Stored data entries
:::::

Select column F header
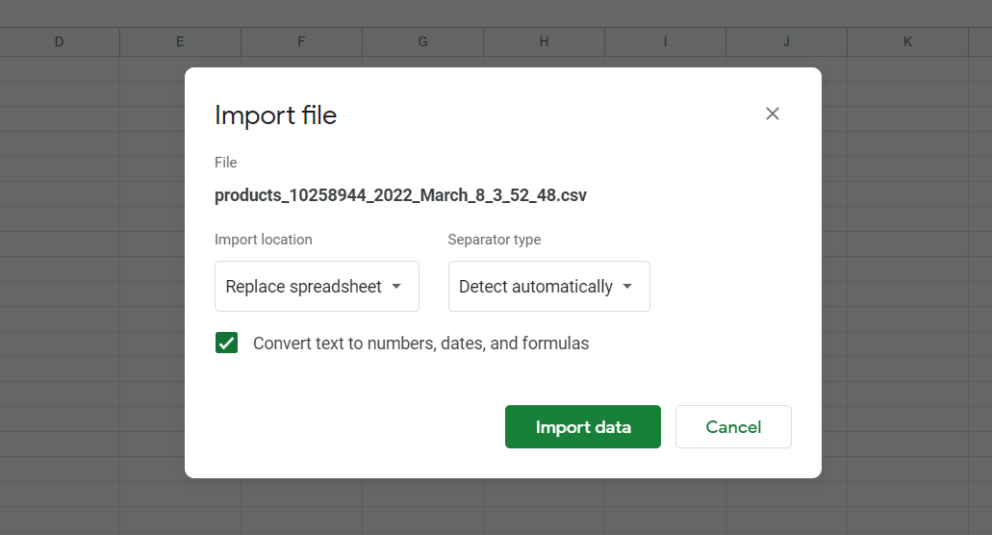The height and width of the screenshot is (535, 992). pos(302,41)
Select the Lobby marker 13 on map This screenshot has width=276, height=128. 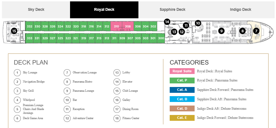(x=174, y=32)
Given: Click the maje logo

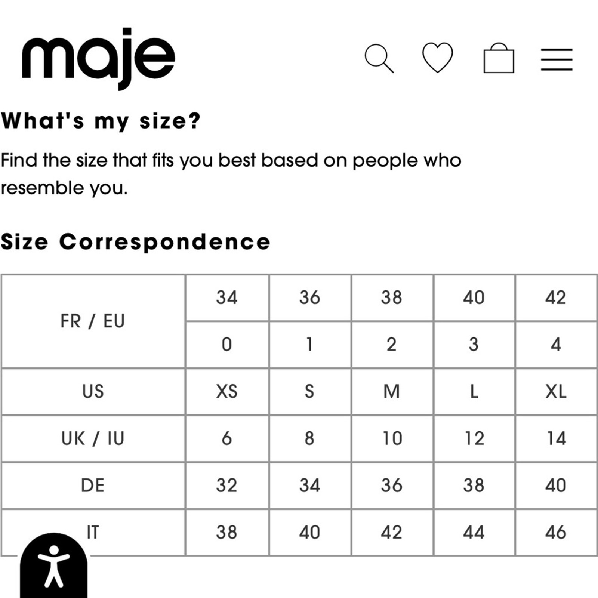Looking at the screenshot, I should [x=98, y=59].
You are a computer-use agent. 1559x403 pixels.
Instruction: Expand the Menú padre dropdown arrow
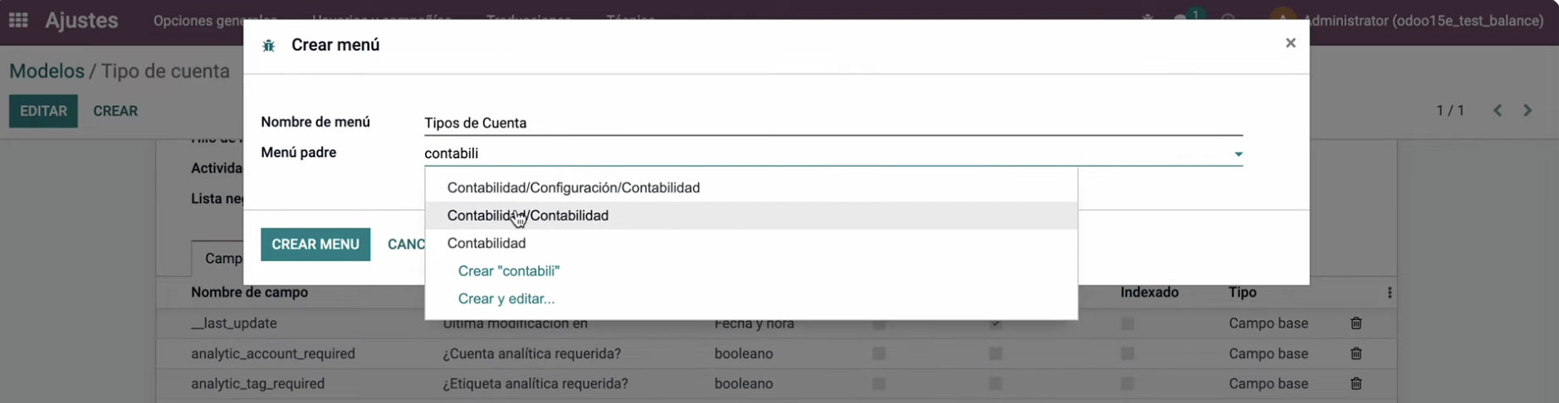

:::::

[Written problem]: Rewrite everything from the line containing "Given: Click the maje logo" down to the end of the material, putting "emblem" in place of "logo" and leaving everything else as it is. Leave the pictures out of your answer.

[Output]:
Given: Click the maje emblem

Looking at the screenshot, I should [x=98, y=59].
You are a computer-use agent. 1559x403 pixels.
Instruction: Expand the Menú padre dropdown arrow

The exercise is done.